The girl with the freckles puts her hand on my arm and turns to me. ‘He is wonderful, is he not?’ she says, her eyes shining with tears.
I nod, unsure of what to say. ‘Who … who is he?’ I brave.
She raises her eyebrows in surprise. ‘It is him!’ she says. ‘Our Beloved.’
I am none the wiser, so I try again. ‘I am sorry,’ I say. ‘But I have not seen him before. Tell me, what is his name?’
‘Henry Prince,’ she says dreamily. ‘Our Beloved Lamb of God.’
The hairs on the back of my neck begin to prickle. I turn and see that this Henry Prince is looking straight at me. He gathers me up in the blue of his eyes and he holds me there while he says softly, ‘Are you for saving, little lamb?’
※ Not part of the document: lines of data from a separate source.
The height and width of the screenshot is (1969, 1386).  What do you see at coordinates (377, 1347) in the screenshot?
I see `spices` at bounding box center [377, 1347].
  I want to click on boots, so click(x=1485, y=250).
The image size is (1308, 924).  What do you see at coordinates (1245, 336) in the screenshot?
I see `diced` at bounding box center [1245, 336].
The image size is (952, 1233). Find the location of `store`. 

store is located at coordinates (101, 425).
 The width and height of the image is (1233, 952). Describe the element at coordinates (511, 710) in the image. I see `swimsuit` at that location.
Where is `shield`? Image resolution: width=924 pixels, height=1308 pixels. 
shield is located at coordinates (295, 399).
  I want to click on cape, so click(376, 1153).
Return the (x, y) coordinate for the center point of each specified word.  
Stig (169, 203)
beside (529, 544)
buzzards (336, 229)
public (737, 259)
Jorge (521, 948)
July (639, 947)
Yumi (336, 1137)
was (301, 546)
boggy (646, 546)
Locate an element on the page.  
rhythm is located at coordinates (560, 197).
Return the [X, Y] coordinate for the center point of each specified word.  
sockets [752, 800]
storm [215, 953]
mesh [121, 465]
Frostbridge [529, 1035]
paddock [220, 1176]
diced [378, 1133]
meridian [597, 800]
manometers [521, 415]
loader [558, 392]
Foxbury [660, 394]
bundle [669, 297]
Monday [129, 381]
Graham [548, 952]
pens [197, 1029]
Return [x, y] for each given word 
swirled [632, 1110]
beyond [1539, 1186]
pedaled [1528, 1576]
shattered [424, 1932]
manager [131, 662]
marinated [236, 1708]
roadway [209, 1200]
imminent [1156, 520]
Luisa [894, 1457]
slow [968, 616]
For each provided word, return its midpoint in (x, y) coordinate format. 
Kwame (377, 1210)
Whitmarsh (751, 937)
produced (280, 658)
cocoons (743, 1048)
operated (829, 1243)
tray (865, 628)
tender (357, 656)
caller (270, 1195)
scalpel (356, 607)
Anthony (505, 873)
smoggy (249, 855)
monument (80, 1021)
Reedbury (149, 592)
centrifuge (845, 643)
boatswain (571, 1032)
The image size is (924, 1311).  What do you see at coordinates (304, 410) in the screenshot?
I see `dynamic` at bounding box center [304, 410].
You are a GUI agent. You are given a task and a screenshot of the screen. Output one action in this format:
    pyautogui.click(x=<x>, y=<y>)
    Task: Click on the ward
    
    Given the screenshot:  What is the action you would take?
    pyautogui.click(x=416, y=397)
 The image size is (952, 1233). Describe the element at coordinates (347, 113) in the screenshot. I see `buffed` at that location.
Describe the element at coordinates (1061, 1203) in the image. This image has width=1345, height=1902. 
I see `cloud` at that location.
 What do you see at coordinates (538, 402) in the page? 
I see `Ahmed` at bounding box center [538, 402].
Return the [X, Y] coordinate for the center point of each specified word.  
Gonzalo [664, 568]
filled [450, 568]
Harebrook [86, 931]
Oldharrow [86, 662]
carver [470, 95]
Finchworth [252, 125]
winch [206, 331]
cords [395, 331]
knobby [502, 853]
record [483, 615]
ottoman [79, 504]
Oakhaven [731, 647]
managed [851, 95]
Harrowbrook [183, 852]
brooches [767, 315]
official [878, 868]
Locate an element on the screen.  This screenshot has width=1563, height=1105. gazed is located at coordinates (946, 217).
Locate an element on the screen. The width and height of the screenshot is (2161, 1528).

I cannot speak. He is staring at me so keenly I fear he can see right inside my soul, that he can see the badness inside me. My face flushes hot and I look down to my feet. Then he begins to speak again.
‘COME WITH ME AND I WILL SHOW YOU PARADISE ON EARTH!’
I turn swiftly and walk away, back across the square. I feel his eyes following me and I quicken my pace. It is not until I round the corner, to where he cannot see me any more, that I begin to breathe easy again. He has shaken me, and I do not know why.
The sun is orange and heavy in the sky. It is later than I thought. I hurry along the dusty pavements, nervous now, that I have been missed. An aproned butcher, unhooking the last pig carcass from outside his shop, turns to look at me. A tightly buttoned-up woman, pushing a squeaking perambulator, stares at me for longer than is comfortable. I realise I must look out of place. A girl out on her own, wearing neither bonnet nor shawl, is a cause for gossip.